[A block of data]
>> start

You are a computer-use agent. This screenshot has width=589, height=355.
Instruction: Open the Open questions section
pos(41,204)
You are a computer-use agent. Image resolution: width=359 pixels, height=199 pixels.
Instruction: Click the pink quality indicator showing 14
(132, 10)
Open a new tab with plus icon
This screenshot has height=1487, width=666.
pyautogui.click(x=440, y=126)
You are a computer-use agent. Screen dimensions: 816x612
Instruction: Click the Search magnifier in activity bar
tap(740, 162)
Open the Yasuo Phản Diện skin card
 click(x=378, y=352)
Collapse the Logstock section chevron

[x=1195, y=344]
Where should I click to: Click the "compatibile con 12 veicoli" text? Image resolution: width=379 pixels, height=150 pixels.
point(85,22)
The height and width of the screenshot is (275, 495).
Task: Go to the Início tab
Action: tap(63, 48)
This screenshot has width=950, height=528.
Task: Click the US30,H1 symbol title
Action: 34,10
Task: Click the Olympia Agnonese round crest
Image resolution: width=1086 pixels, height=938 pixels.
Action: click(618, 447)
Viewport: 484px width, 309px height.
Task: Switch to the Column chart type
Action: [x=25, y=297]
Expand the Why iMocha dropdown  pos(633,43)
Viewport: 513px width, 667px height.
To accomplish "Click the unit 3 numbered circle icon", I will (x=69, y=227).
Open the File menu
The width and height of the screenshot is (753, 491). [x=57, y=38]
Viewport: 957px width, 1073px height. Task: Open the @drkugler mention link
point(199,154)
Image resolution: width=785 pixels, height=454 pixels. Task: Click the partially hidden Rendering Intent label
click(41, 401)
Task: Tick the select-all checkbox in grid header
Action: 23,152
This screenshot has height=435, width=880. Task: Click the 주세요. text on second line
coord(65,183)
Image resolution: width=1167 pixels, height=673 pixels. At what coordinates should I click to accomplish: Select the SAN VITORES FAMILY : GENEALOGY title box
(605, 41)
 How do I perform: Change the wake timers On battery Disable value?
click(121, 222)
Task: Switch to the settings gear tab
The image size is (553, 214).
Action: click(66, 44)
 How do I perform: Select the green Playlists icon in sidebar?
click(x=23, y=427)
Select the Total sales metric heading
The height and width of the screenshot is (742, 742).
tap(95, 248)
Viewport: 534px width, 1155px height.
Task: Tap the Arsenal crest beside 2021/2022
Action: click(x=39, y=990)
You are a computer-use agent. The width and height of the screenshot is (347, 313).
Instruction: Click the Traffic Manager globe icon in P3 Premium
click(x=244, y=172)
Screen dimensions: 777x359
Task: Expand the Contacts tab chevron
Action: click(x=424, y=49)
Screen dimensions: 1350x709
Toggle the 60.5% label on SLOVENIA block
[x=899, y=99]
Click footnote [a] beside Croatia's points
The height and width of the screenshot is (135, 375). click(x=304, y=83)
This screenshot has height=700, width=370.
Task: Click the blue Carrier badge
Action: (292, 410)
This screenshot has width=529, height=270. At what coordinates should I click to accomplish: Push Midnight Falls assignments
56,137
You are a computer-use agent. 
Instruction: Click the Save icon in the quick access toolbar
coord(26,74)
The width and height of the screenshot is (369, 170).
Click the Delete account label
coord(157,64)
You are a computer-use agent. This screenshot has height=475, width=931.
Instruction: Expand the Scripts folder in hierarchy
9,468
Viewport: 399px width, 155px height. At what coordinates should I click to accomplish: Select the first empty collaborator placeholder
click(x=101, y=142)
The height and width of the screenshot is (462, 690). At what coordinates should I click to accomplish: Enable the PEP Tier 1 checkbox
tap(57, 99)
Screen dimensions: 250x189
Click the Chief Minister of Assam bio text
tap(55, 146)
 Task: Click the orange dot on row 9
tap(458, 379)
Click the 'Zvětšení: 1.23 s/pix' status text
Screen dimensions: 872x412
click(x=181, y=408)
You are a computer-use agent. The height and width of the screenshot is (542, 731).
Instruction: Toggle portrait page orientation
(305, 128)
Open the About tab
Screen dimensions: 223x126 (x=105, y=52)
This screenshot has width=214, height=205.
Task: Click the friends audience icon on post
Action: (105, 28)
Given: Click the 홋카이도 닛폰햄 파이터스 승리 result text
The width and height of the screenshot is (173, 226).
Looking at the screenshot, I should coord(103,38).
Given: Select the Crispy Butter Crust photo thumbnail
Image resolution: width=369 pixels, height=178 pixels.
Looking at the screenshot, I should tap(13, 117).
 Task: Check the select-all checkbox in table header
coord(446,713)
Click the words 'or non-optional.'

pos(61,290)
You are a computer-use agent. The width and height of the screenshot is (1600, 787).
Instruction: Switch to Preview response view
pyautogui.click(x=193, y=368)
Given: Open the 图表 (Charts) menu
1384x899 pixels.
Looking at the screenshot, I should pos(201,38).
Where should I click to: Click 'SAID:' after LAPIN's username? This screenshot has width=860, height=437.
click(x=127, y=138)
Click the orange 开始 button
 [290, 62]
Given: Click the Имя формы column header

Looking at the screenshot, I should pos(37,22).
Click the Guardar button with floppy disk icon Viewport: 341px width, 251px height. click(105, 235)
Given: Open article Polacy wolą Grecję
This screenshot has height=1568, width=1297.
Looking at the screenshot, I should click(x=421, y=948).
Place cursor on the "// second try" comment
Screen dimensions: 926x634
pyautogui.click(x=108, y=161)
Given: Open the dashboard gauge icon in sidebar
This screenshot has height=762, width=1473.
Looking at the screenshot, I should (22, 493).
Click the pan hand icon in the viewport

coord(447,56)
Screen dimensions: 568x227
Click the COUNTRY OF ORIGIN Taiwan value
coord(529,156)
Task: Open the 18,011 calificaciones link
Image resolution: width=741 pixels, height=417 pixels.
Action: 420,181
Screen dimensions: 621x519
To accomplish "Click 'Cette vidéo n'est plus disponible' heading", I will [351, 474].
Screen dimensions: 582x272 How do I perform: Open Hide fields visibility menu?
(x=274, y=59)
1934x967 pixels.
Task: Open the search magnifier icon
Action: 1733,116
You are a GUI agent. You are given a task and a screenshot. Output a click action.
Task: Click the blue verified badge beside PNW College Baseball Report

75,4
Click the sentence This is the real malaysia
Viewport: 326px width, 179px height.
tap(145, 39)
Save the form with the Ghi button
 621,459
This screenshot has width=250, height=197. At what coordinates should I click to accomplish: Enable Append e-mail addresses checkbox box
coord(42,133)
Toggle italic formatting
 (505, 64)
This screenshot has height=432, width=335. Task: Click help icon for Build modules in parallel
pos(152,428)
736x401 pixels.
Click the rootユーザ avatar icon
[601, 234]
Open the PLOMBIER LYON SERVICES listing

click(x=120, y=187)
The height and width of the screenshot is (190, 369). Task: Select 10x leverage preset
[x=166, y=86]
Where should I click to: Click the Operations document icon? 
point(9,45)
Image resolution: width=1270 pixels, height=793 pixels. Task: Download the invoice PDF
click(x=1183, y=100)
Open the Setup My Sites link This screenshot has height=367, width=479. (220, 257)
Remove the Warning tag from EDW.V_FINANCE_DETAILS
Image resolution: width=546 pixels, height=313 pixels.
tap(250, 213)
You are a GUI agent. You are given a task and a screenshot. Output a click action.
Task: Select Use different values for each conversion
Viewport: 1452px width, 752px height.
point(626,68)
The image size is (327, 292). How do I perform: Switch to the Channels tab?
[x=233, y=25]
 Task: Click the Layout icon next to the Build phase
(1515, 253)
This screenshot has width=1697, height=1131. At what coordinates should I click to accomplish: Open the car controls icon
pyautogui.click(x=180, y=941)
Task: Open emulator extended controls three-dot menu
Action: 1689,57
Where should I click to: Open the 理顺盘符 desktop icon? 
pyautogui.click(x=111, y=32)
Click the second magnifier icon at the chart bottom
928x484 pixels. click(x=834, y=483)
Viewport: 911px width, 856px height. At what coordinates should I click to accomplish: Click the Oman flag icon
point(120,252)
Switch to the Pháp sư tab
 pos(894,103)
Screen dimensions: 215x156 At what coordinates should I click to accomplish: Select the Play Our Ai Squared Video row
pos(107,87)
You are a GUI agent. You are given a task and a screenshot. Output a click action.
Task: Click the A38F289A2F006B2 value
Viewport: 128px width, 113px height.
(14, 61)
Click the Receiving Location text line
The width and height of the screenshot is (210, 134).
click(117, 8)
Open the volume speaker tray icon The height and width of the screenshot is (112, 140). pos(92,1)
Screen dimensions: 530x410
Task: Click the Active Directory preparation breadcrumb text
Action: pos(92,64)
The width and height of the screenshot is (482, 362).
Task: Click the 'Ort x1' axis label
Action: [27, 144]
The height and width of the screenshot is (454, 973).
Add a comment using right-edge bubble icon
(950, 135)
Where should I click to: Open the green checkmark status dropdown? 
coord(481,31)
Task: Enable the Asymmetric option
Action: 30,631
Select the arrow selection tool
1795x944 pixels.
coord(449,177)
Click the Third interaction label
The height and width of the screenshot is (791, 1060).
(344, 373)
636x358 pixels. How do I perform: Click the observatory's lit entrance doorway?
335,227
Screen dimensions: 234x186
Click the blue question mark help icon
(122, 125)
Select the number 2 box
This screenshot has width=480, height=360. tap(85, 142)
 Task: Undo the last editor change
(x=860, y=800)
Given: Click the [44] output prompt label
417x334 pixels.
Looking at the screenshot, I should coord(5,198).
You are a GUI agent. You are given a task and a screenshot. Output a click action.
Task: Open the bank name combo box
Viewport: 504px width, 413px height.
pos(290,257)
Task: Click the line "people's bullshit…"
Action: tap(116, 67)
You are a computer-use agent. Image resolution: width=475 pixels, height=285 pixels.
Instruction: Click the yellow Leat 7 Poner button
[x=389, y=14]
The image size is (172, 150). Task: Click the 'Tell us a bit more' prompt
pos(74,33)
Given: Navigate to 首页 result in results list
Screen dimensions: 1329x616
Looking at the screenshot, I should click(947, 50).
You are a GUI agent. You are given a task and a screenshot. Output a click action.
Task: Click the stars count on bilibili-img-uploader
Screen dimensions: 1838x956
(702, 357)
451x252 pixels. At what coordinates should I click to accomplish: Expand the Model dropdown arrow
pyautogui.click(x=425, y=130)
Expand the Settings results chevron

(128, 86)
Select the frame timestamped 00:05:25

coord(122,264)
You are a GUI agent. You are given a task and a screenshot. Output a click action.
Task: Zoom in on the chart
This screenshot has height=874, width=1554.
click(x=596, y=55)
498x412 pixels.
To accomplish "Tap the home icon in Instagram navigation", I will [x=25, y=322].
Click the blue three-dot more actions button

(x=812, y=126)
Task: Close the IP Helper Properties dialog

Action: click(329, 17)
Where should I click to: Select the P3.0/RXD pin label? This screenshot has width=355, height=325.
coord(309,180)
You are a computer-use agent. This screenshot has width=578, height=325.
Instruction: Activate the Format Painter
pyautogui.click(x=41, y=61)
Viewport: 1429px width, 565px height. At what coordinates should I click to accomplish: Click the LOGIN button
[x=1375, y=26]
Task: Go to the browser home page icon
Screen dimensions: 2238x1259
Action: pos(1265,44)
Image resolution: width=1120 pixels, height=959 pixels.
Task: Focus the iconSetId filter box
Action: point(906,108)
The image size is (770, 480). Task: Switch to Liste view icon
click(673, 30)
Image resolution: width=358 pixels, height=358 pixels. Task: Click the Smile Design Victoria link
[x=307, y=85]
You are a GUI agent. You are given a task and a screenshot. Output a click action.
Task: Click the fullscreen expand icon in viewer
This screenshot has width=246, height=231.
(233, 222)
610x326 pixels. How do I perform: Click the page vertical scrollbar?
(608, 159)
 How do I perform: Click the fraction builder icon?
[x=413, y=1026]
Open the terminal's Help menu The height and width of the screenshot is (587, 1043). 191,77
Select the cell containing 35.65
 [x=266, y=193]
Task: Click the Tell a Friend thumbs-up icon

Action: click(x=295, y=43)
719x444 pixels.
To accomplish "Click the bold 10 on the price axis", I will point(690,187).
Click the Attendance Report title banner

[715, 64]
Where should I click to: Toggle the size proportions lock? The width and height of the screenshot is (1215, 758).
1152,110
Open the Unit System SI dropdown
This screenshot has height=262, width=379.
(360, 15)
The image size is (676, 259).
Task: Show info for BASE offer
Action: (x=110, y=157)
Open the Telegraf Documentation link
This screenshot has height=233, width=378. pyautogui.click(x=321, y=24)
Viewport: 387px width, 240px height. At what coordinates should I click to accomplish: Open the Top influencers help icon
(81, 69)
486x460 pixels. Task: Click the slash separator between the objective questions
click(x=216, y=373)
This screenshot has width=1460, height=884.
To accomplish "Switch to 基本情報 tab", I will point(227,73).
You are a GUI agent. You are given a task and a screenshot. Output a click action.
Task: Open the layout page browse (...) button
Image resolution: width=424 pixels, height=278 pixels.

>> end

▸ What you will do
Reproduce verbatim the lines of the entries above, beginning with the line that contains "You are a computer-use agent. Image resolution: width=359" and continuing through the line that contains "pyautogui.click(x=440, y=126)".

▸ Solved problem
You are a computer-use agent. Image resolution: width=359 pixels, height=199 pixels.
Instruction: Click the pink quality indicator showing 14
(132, 10)
Open a new tab with plus icon
This screenshot has height=1487, width=666.
pyautogui.click(x=440, y=126)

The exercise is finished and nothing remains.